Assignment:
Your answer should be every line from the records that contains "بجدة".

Given records:
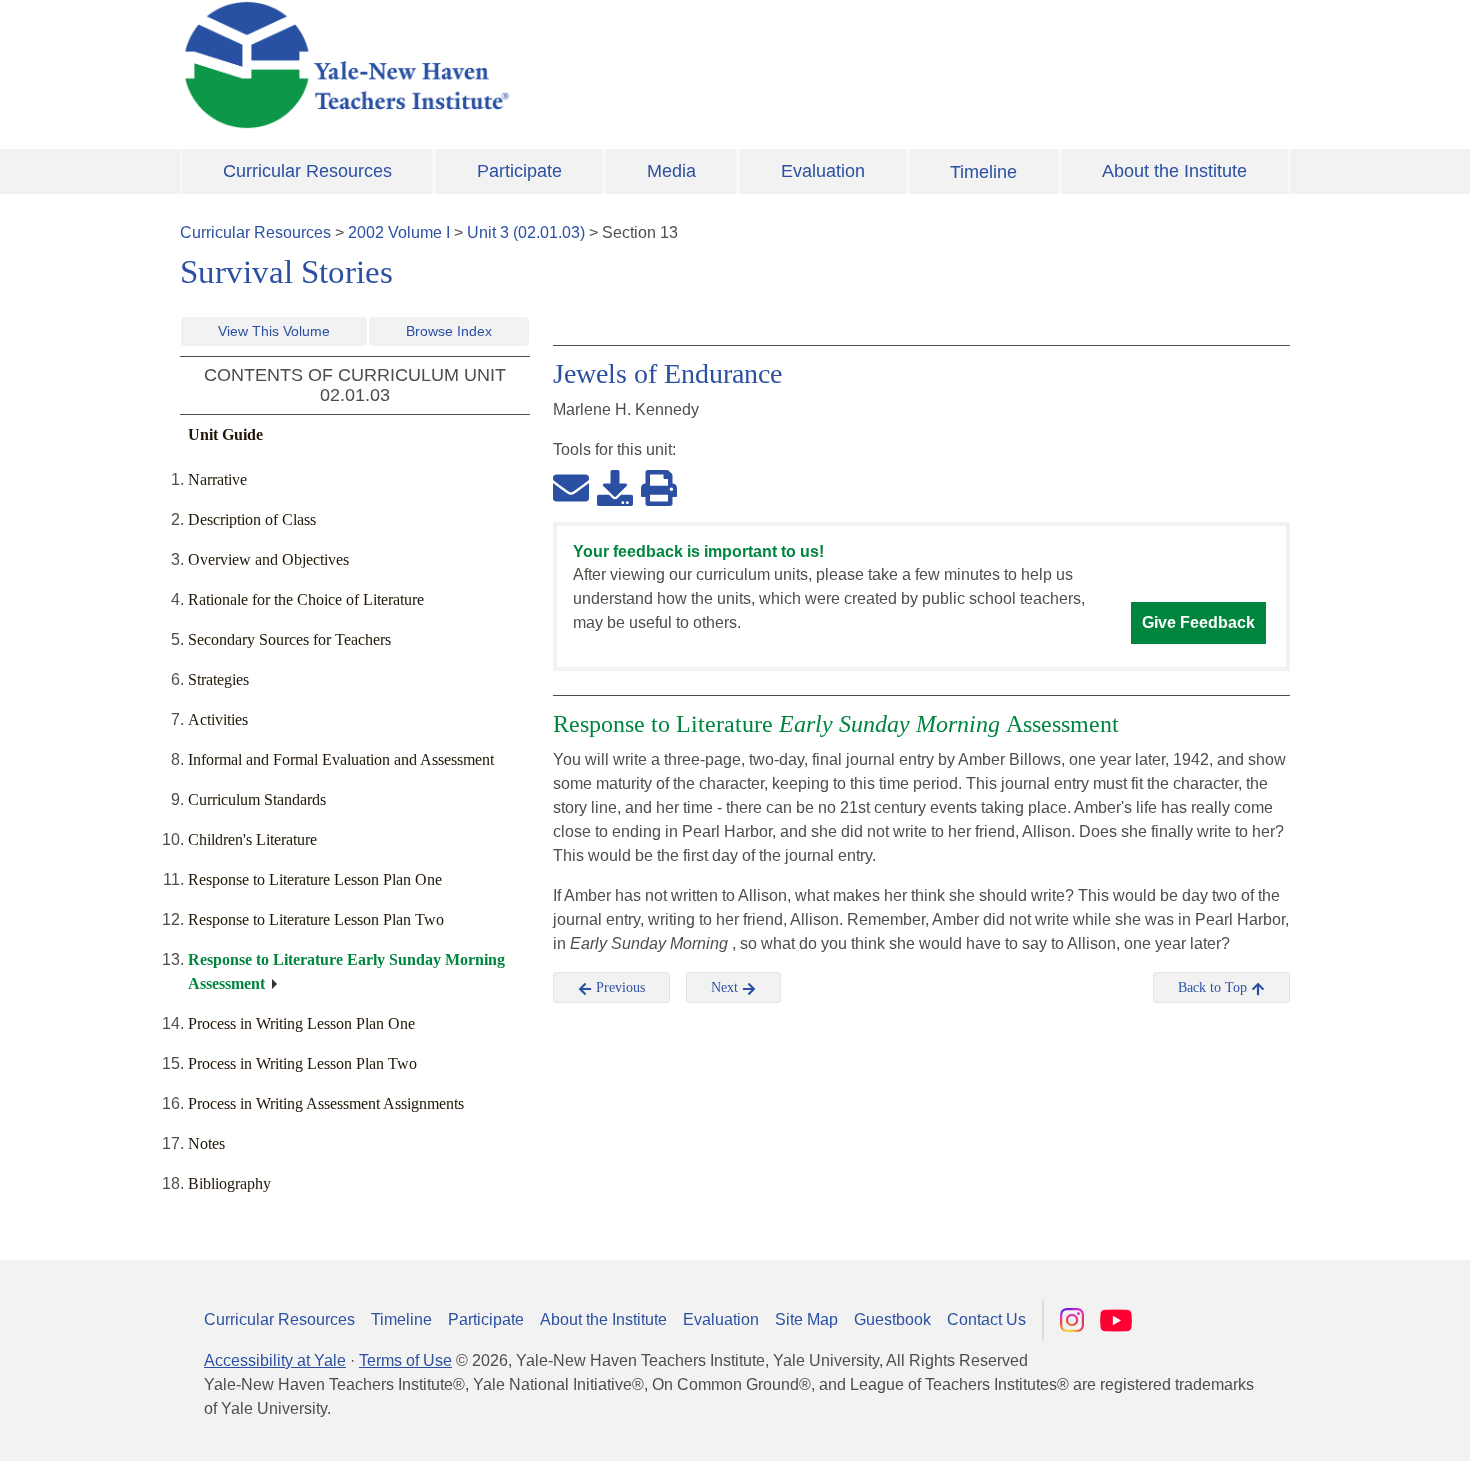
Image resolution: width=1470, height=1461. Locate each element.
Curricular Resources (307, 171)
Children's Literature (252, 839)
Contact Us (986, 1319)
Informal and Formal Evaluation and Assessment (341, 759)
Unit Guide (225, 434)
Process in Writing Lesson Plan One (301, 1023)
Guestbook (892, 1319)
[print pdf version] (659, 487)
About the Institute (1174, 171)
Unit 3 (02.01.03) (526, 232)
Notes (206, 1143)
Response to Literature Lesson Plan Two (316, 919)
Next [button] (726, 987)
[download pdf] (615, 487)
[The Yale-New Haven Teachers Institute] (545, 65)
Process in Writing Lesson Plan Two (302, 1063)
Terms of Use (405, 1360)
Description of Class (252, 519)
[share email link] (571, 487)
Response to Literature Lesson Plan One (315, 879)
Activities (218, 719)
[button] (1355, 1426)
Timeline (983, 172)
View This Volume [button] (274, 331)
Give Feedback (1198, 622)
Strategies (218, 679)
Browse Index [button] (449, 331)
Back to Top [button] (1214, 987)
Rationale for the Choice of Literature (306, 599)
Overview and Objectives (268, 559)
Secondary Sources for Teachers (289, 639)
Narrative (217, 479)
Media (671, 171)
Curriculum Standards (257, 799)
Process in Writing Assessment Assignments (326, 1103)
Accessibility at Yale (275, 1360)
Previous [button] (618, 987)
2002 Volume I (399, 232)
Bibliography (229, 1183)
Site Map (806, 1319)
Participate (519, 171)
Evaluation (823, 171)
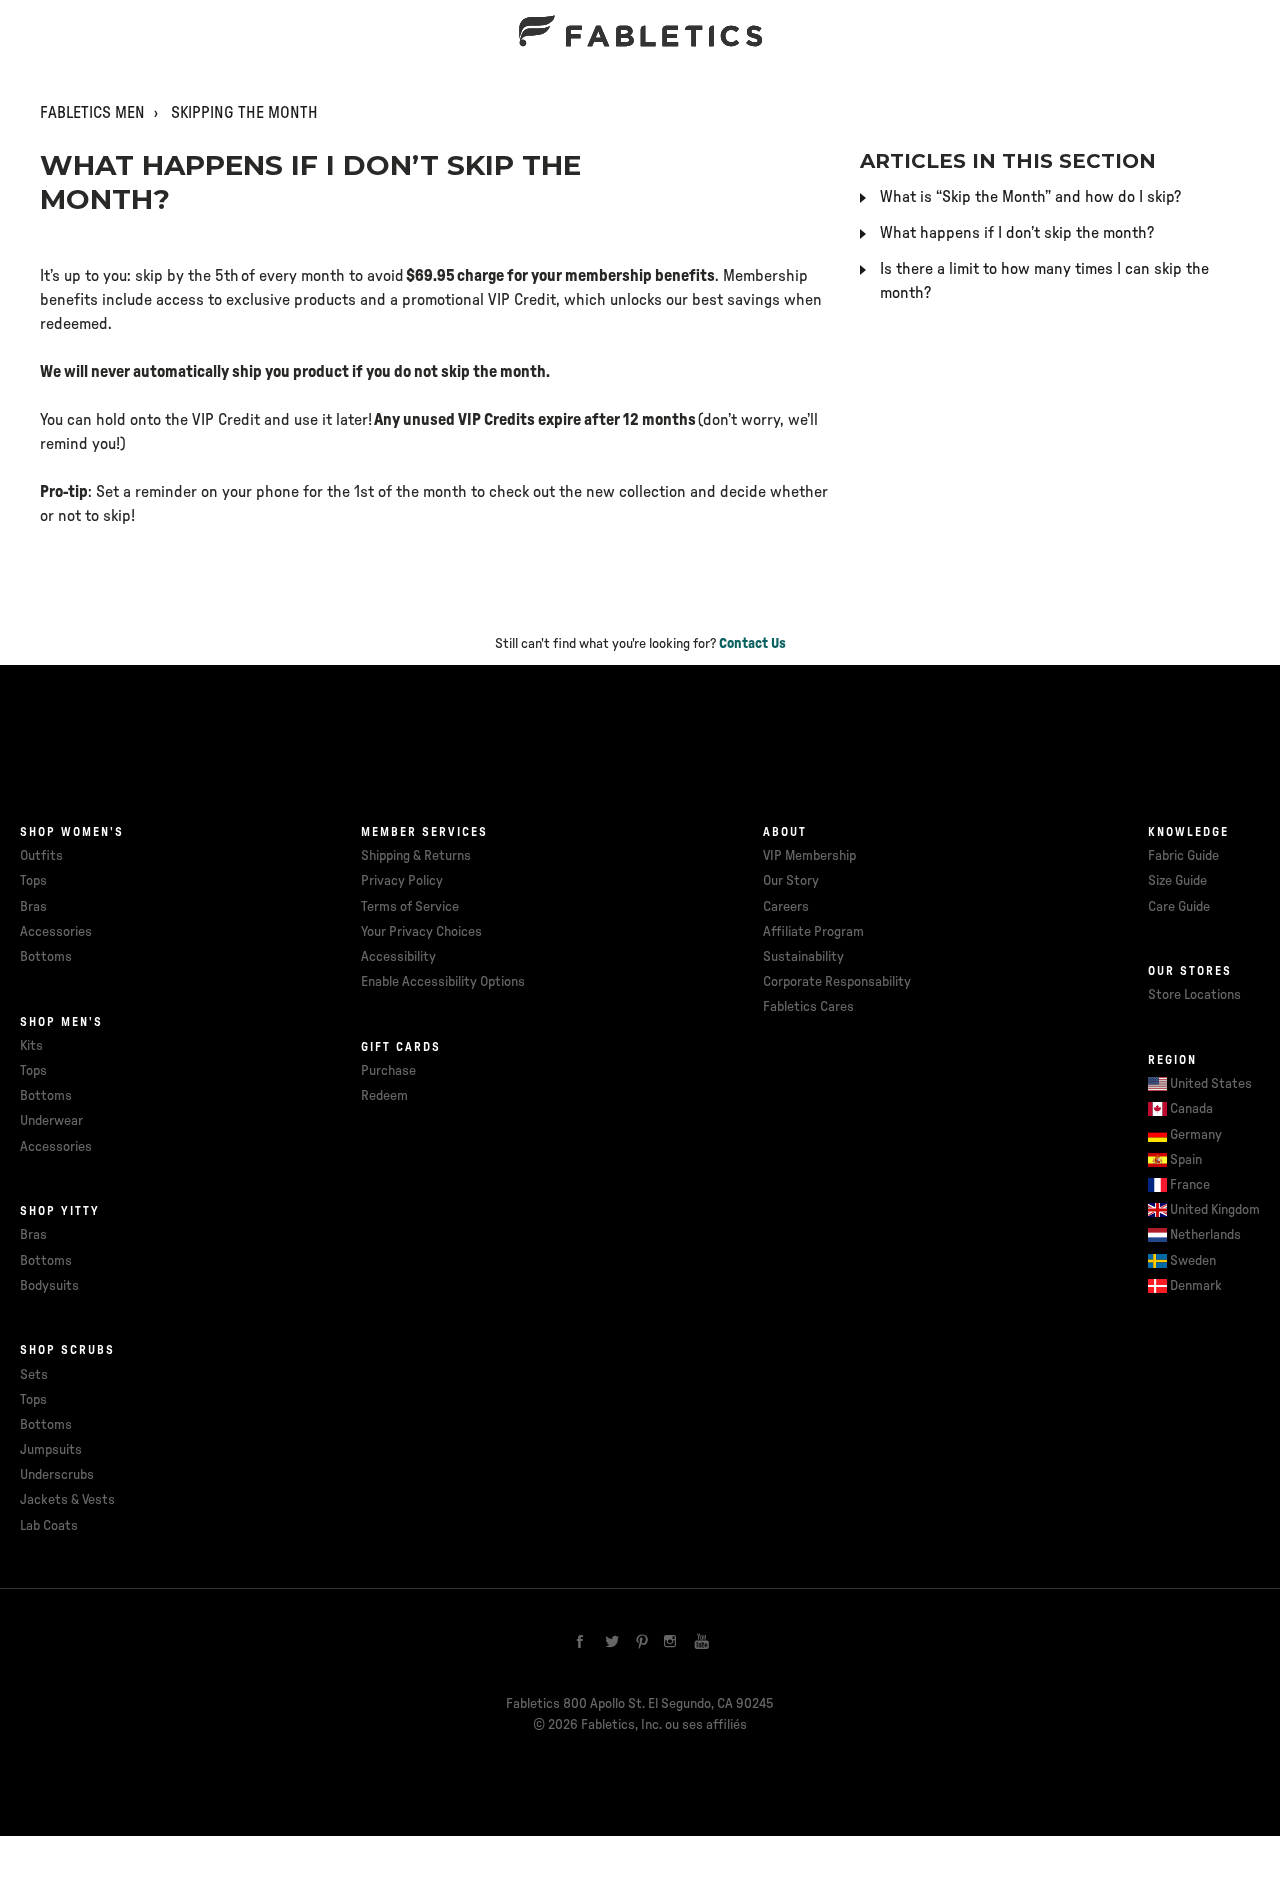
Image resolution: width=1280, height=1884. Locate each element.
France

--

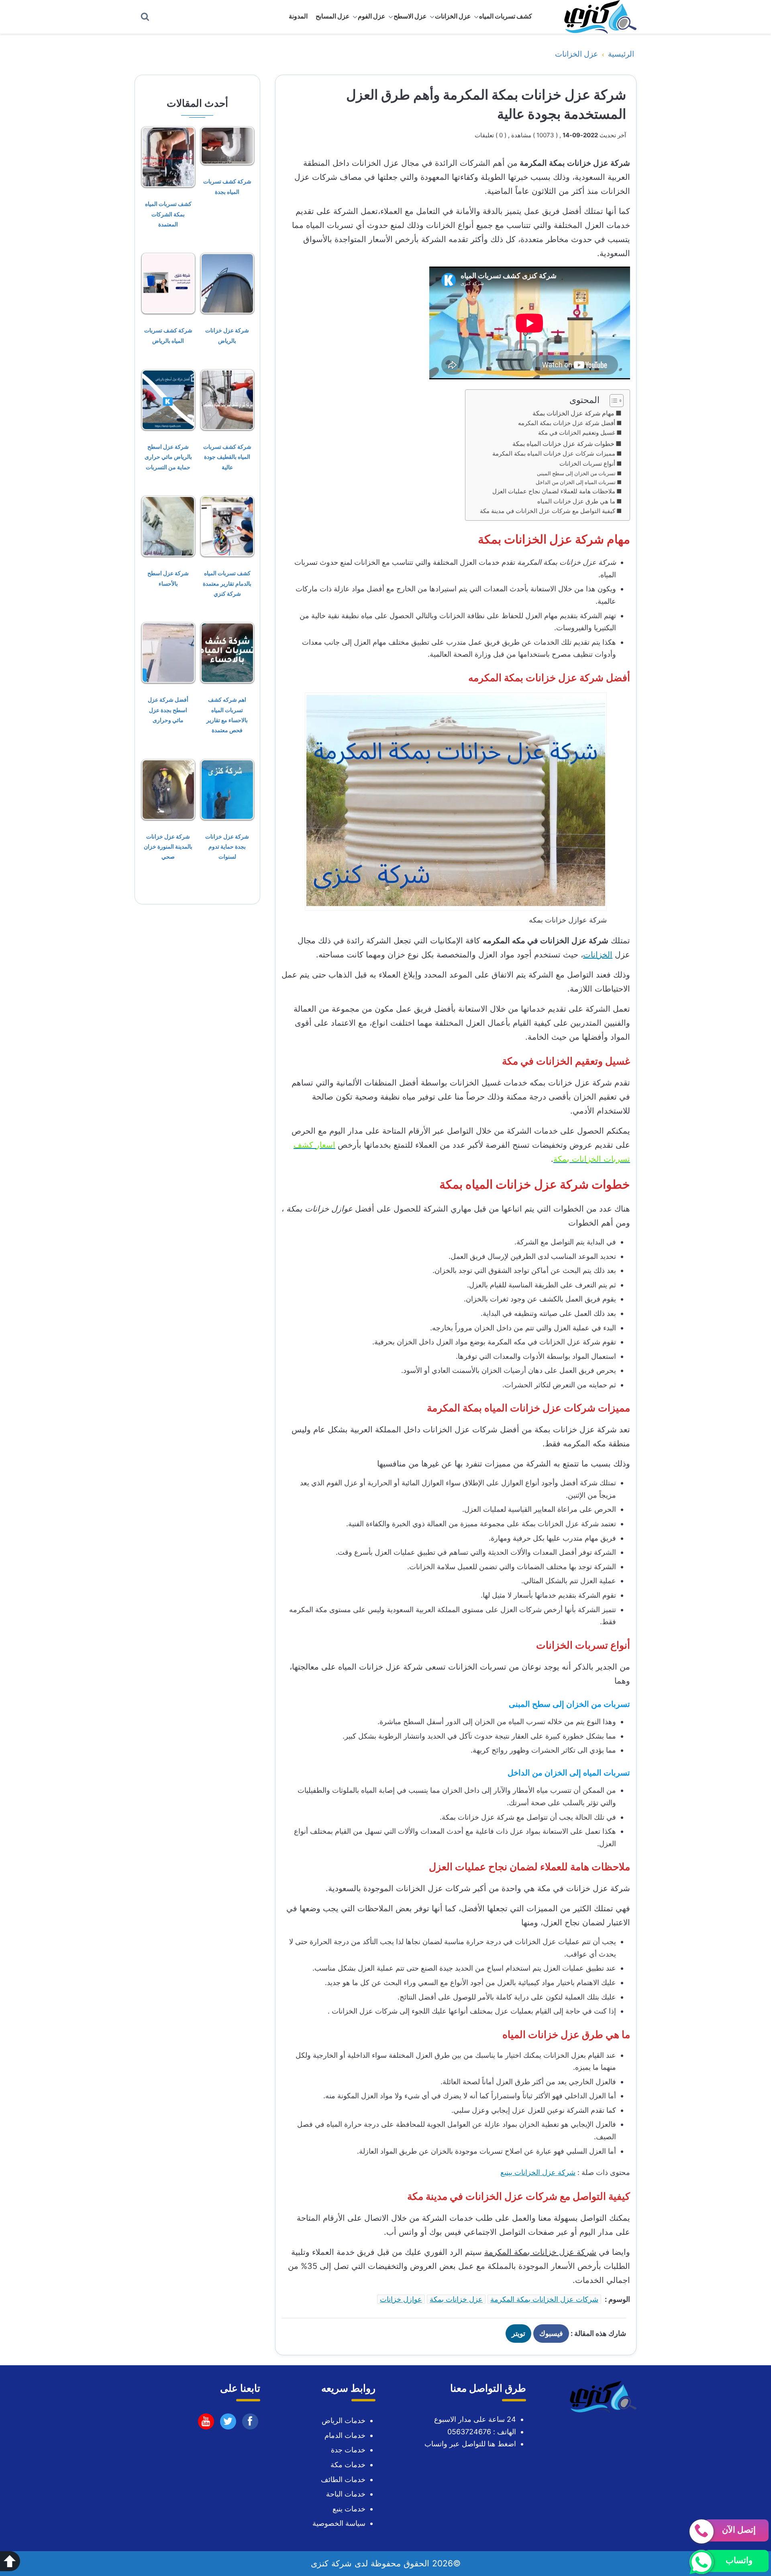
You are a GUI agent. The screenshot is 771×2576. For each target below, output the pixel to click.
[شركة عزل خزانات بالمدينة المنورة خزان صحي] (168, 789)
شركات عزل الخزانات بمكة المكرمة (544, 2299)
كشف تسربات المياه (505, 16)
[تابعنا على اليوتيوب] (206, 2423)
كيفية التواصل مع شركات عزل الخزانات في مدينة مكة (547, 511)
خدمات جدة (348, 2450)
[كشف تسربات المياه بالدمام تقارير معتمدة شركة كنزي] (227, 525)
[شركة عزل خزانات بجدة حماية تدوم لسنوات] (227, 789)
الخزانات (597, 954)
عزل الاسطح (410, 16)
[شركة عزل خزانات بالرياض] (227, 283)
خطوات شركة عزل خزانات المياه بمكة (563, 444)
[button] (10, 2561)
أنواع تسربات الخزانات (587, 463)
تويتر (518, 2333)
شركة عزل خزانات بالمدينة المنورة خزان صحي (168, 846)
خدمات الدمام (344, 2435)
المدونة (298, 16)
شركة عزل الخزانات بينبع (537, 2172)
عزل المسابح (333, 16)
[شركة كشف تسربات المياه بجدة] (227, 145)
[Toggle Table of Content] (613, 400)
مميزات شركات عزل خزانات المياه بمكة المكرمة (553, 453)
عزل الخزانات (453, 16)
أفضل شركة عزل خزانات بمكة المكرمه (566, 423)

Answer to this problem:
[شركة عزل خزانات بجدة حماية تدوم لسنوات] (227, 789)
[شركة كشف تسربات المياه بجدة] (227, 145)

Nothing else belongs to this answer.